Collected data
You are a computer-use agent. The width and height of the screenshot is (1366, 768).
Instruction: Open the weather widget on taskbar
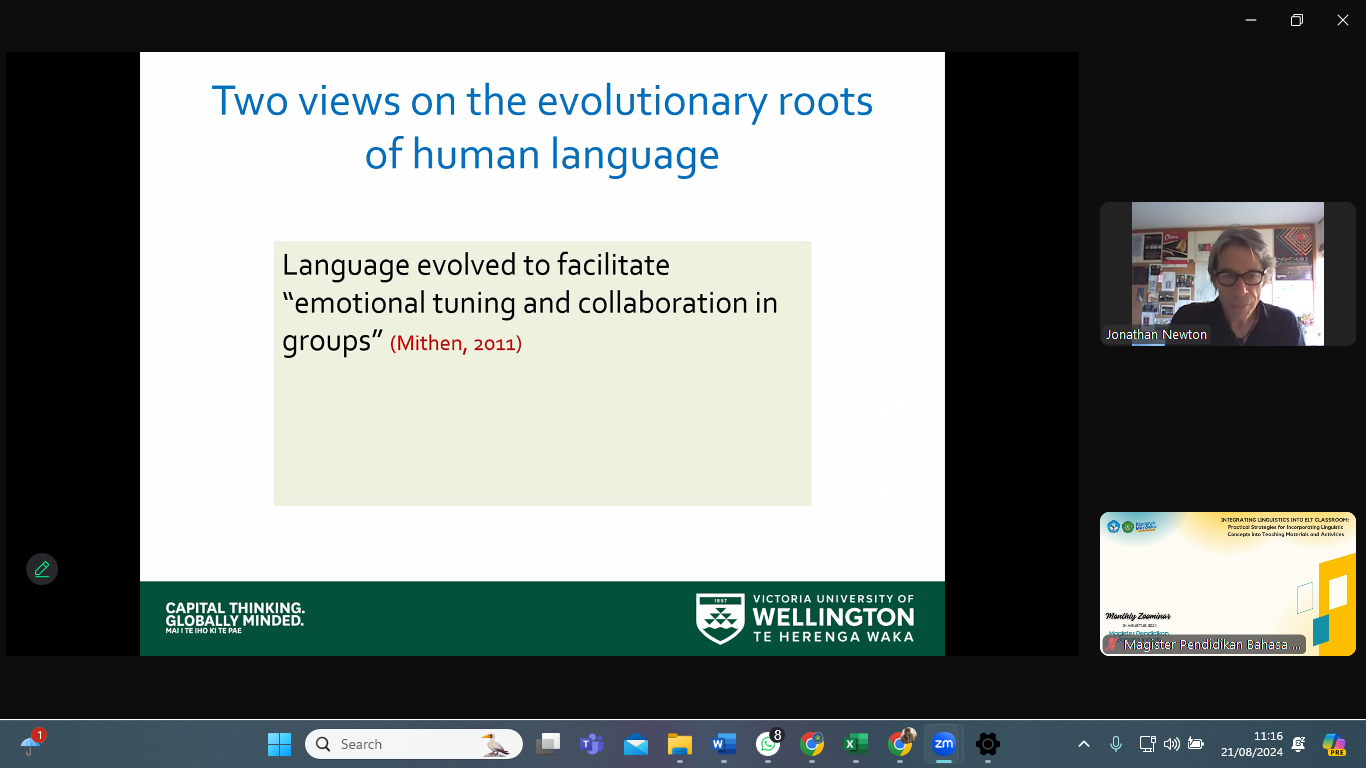[32, 743]
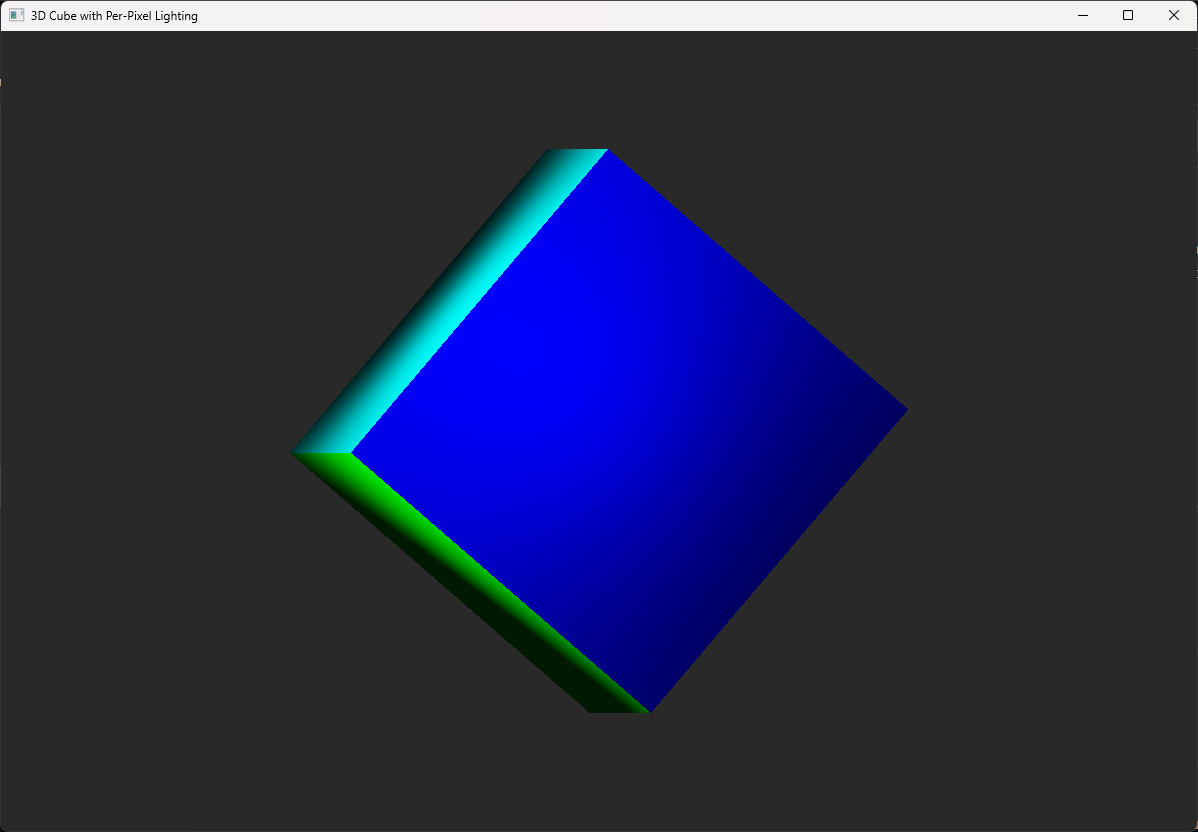The width and height of the screenshot is (1198, 832).
Task: Click the title text '3D Cube with Per-Pixel Lighting'
Action: 112,15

What the task asks =>
Give the entries again exactly, but skip every image.

Response for this exercise =>
You are a computer-use agent. The width and height of the screenshot is (1366, 768).
Instruction: Open the weather widget on taskbar
[32, 743]
The width and height of the screenshot is (1198, 832).
Task: Click the title text '3D Cube with Per-Pixel Lighting'
Action: 112,15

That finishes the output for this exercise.